0
votes

I am trying to import a csv file into Neo4j DB, here is the link for the CSV file http://apps.dealopia.com/offshoreleaks/offshore_leaks_csvs-20170104/Intermediaries.csv

The query that I am using to import the CSV data into DB is

USING PERIODIC COMMIT 10000
LOAD CSV FROM "http://apps.dealopia.com/offshoreleaks/offshore_leaks_csvs-20170104/Intermediaries.csv" AS line
MERGE (i:Intermediateries{name:line[1],internal_id:line[2],address:line[3],valid_until:line[4],country_codes:line[5],countries:line[6],status:line[7],node_id:line[8],sourceID:line[9]})

The Query produces the following error:- Cannot merge node using null property value for sourceID

I found some useful resources but given the size of ICIJ Panama Papers Size it will take hours to execute, is there any way to eliminate checking for NULL values and optimize the query?

2

2 Answers

2
votes

You are using the indexing wrong. Index starts from 0, not 1. Also there is a header line in the given csv. So edit the Cypher query accordingly.
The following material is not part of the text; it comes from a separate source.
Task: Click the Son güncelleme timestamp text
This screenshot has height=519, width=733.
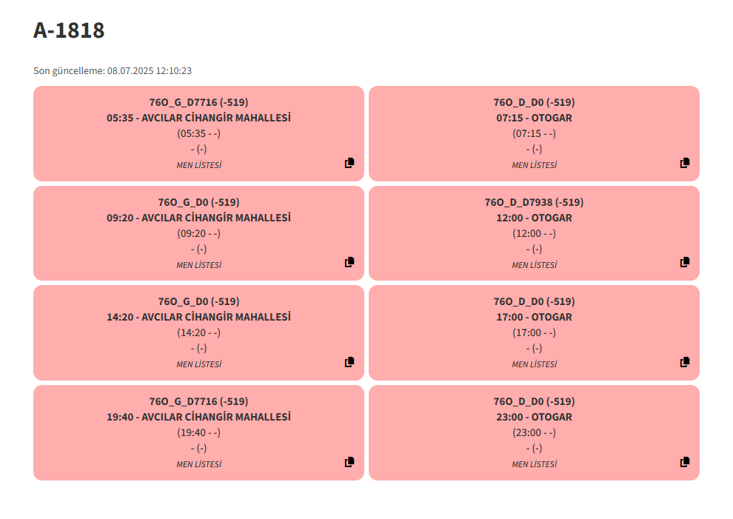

Change it to the following:

USING PERIODIC COMMIT 10000 
LOAD CSV WITH HEADERS FROM "http://apps.dealopia.com/offshoreleaks/offshore_leaks_csvs-20170104/Intermediaries.csv" AS line 
MERGE 
(i:Intermediateries{name:line[0],internal_id:line[1],address:line[2],valid_until:line[3],country_codes:line[4],countries:line[5],status:line[6],node_id:line[7],sourceID:line[8]})
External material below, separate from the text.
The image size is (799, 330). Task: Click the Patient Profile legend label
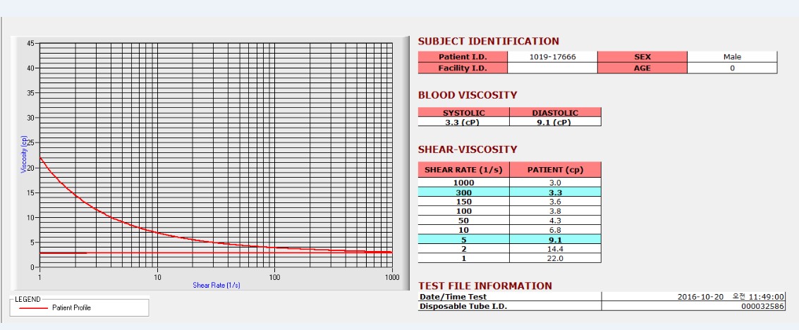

See the official documentation for more details - http://neo4j.com/docs/developer-manual/current/cypher/clauses/load-csv/#load-csv-import-data-from-a-csv-file

1
votes

yes you can easily filter out rows with sourceID null

USING PERIODIC COMMIT 10000 LOAD CSV FROM  "http://apps.dealopia.com/offshoreleaks/offshore_leaks_csvs-20170104/Intermediaries.csv" AS line 
WITH line where line[9] is not null
MERGE (i:Intermediateries{name:line[1],internal_id:line[2],address:line[3],
valid_until:line[4],country_codes:line[5],countries:line[6],status:line[7],node_id:line[8],sourceID:line[9]})

You can also use coalesce if you want to import those nodes, even though they do not have source ID

USING PERIODIC COMMIT 10000 LOAD CSV FROM  "http://apps.dealopia.com/offshoreleaks/offshore_leaks_csvs-20170104/Intermediaries.csv" AS line 
WITH line,coalesce(line[9],"NoId") as sourceID
MERGE (i:Intermediateries{name:line[1],internal_id:line[2],address:line[3],
valid_until:line[4],country_codes:line[5],countries:line[6],status:line[7],node_id:line[8],sourceID:sourceID})
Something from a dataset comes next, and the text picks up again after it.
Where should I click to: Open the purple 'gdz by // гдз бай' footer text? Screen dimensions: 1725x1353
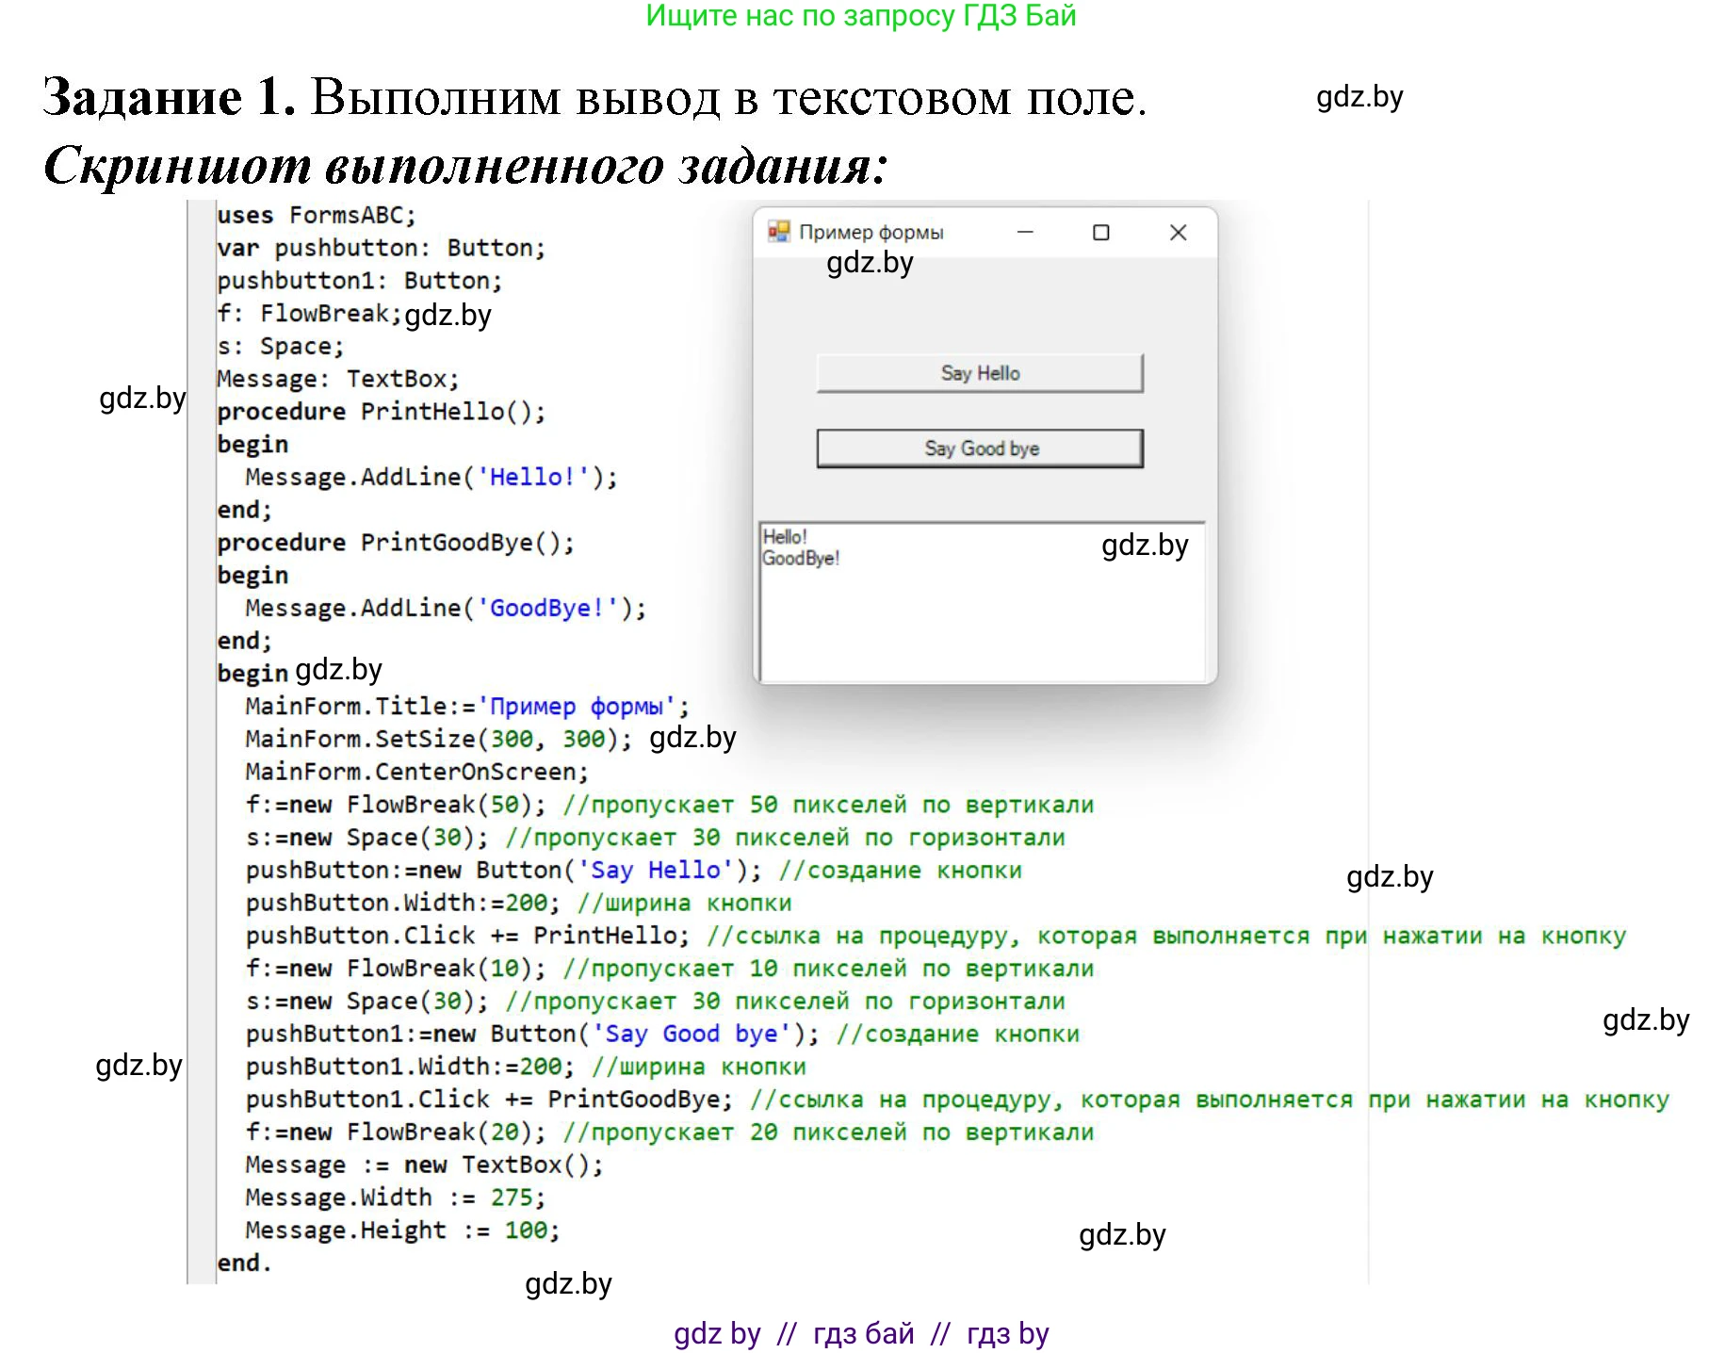pos(860,1333)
I would create a query like this if I imported this if you have apoc plugin

USING PERIODIC COMMIT 10000 LOAD CSV WITH HEADERS FROM  "http://apps.dealopia.com/offshoreleaks/offshore_leaks_csvs-20170104/Intermediaries.csv" AS line 
MERGE (i:Intermediateries{internal_id:line.internal_id})
ON CREATE SET i += apoc.map.clean(row.properties,['internal_id'],[])

if you do not have apoc plugin you have to specify properties manually

USING PERIODIC COMMIT 10000 LOAD CSV WITH HEADERS FROM  "http://apps.dealopia.com/offshoreleaks/offshore_leaks_csvs-20170104/Intermediaries.csv" AS line 
MERGE (i:Intermediateries{internal_id:line.internal_id})
ON CREATE SET i.name = line.name,i.address = line.address, i.valid_until = line.valid_until,
i.country_codes = line.country_code, i.countries = line.countries,i.status = line.status,i.node_id = line.node_id,
i.sourceID = line.sourceID,i.note = line.note